→ Text for analysis
The story of a bully (Cancer):
In January of 2012, after having just submitting a post on Facebook about looking forward to what was to be in store for my family, my son who was 4 at the time woke up having difficulty peeing. By the time I realized something serious was going on, it had been hours. Unable to fully express the level of his discomfort, I had no idea of the level. Eventually I made an urgent appointment with his doctor on this Saturday afternoon and we ended up at the nearby hospital with the thought that perhaps an appendicitis was the cause.
An ultrasound revealed that his bladder was at max capacity and so catheter was used to help with relief. With no real information, that we were made aware of at lease, we were transported by ambulance to a bigger hospital a half hour away! After a multitude of tests, and visits from oncologists (the mere sound of this put me in a panic)! On Friday 13th, 2012 my 4-year-old baby boy was diagnosed with a rare childhood cancer called rhabdomyosarcoma. What immediately followed, was the immediate start of chemo, many nights at the hospital, the insert of:
“A portacath is an implanted venous access device for patients who need frequent or continuous administration of chemotherapy.”

→ Raw data

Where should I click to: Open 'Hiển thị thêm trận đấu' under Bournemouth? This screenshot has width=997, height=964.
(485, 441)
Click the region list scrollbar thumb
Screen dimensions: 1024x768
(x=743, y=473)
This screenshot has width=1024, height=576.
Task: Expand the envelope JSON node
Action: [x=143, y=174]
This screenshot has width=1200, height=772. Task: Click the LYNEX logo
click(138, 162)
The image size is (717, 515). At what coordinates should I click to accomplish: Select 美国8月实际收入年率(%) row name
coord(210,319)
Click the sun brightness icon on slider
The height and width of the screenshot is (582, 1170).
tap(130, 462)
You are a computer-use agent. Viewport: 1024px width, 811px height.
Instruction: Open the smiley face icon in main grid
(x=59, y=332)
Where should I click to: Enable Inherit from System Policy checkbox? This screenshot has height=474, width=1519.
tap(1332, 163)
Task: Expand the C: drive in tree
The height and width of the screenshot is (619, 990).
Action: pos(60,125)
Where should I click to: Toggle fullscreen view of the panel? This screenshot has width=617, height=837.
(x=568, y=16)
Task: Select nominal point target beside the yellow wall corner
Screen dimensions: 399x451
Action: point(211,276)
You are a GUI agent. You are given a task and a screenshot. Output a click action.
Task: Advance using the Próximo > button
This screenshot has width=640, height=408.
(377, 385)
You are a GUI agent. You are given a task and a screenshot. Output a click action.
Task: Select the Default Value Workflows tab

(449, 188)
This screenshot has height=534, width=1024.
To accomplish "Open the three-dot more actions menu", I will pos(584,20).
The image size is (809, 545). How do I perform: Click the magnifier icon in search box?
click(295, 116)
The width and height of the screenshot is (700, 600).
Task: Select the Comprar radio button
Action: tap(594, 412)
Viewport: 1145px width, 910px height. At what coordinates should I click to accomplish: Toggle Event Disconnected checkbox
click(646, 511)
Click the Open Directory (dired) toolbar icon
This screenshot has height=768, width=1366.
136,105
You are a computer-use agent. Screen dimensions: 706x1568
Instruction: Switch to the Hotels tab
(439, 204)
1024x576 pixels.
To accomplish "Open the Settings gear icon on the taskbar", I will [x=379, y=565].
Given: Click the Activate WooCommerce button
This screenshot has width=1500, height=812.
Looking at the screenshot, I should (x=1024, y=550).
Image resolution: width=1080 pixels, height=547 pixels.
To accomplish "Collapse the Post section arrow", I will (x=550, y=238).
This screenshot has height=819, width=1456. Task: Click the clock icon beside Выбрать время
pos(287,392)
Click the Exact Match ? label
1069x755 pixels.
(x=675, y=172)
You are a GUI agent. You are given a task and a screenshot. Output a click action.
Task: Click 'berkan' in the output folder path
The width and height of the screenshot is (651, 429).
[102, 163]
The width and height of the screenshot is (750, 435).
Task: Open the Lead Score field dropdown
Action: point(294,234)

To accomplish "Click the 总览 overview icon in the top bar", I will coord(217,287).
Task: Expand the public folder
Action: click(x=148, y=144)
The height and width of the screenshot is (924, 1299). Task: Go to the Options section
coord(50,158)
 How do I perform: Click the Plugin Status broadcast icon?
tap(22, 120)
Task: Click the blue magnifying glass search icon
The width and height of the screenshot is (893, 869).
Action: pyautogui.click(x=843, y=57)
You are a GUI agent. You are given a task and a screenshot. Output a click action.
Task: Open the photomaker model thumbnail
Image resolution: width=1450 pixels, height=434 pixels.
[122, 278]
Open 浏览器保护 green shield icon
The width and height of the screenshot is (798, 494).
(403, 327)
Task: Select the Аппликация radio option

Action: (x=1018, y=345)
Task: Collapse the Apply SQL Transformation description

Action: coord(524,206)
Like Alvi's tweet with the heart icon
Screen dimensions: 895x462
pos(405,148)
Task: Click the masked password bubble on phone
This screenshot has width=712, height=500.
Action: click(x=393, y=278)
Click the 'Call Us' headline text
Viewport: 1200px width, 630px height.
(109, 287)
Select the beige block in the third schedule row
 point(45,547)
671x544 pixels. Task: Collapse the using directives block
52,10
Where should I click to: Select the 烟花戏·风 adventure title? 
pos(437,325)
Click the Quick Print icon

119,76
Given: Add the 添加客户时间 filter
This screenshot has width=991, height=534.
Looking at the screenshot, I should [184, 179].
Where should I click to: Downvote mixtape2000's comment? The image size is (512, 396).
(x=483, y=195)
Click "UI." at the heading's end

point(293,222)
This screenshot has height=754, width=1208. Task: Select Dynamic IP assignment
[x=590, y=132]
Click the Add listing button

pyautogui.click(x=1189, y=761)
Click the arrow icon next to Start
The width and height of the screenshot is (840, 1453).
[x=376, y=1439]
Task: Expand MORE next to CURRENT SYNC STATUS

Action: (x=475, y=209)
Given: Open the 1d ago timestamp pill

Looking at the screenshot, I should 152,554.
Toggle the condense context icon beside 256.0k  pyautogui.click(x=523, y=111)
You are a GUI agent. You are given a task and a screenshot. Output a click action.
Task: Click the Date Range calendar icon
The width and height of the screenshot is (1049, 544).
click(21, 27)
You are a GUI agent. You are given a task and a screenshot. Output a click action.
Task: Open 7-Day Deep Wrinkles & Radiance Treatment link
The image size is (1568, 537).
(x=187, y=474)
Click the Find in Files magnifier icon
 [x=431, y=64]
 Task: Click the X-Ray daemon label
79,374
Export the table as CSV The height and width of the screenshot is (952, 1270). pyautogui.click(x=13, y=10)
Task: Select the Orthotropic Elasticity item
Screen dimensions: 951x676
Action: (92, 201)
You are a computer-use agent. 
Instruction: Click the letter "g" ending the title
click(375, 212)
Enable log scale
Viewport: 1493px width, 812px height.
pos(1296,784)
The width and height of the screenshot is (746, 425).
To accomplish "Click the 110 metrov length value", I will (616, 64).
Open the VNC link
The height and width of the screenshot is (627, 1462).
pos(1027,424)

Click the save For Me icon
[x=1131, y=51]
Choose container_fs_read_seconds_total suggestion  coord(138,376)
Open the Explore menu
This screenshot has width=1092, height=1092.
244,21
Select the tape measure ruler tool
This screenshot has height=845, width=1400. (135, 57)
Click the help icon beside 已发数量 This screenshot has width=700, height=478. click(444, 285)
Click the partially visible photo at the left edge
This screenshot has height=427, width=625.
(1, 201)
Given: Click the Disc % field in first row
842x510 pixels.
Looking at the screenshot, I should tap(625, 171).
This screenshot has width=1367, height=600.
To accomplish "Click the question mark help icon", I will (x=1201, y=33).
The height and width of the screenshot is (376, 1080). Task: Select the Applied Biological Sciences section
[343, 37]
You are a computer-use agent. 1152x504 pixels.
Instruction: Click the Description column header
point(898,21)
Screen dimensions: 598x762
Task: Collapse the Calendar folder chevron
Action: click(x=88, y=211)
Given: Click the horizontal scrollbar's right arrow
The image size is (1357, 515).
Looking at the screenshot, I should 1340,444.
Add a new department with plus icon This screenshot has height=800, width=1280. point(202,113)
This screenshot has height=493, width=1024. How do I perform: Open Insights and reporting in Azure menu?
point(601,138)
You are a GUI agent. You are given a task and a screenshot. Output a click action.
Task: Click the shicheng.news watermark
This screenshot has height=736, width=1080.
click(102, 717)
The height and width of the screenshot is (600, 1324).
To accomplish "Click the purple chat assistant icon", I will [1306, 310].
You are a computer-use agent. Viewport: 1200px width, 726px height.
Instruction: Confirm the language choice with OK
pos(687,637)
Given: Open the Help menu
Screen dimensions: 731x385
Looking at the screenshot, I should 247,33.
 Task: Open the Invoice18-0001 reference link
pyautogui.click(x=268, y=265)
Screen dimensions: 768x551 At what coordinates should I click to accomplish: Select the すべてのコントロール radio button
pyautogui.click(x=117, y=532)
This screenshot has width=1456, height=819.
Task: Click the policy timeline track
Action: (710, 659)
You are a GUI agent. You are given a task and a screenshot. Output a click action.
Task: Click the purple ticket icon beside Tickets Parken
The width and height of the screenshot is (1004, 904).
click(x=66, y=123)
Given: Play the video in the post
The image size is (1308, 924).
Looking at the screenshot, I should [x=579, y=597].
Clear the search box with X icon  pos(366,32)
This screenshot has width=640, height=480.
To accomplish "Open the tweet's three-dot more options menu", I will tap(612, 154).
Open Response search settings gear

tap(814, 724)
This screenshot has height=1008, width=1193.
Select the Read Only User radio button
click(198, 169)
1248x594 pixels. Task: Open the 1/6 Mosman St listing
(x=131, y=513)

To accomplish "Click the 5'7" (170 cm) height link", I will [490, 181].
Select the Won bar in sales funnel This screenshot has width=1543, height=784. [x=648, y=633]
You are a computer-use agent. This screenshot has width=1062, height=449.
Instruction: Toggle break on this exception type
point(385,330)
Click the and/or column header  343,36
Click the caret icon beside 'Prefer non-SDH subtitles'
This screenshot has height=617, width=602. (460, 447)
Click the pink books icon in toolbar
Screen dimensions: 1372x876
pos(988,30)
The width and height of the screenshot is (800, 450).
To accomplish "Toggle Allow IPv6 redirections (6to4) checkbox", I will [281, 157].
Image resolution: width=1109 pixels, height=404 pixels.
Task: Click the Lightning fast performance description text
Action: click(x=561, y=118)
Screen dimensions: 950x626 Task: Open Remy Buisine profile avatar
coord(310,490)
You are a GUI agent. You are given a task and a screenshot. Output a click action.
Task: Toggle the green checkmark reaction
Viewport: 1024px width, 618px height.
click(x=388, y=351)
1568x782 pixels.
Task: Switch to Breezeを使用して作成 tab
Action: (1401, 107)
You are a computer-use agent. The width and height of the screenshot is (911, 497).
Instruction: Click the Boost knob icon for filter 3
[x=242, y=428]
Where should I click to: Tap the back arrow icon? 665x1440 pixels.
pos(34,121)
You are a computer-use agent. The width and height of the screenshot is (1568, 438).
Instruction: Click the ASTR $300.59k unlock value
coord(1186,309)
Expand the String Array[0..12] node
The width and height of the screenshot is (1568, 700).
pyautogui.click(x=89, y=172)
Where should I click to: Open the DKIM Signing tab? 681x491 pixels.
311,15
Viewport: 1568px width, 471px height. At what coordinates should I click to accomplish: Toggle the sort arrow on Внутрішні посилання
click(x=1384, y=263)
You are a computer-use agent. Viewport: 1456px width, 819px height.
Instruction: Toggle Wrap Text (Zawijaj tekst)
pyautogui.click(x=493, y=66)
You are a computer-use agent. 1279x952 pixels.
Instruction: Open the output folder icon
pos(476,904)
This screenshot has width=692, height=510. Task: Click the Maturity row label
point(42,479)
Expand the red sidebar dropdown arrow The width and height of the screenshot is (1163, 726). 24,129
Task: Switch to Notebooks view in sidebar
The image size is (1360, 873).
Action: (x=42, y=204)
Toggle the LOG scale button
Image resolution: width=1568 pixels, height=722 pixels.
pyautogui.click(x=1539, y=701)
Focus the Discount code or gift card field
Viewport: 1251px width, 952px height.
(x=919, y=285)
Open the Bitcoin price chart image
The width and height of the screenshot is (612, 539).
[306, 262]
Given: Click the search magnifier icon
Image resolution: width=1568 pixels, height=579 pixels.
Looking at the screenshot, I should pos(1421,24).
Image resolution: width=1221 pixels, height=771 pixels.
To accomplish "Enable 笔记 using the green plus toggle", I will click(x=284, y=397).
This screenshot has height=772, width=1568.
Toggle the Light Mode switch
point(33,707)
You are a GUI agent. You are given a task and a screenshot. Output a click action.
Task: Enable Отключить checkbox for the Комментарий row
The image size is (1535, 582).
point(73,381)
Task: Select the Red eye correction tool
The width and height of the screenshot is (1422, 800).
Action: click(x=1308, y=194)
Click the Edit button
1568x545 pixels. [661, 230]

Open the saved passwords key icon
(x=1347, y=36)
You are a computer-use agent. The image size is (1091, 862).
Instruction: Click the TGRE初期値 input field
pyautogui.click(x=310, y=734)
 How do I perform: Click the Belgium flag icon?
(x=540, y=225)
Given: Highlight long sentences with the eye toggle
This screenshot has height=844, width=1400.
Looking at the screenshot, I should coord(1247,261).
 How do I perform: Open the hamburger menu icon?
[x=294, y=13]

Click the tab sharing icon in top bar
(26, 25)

→ Exercise directions
Decide whether each statement agrees with the cancer story above, answering yes or no and quoting the deciding words of the story: (a) The son was 4 when he woke up having difficulty peeing. (b) The family drove themselves to the bigger hospital. (c) An ultrasound showed that his bladder was at max capacity.

→ Exercise result
(a) Yes: "my son who was 4 at the time woke up having difficulty peeing"
(b) No: "we were transported by ambulance to a bigger hospital a half hour away"
(c) Yes: "An ultrasound revealed that his bladder was at max capacity"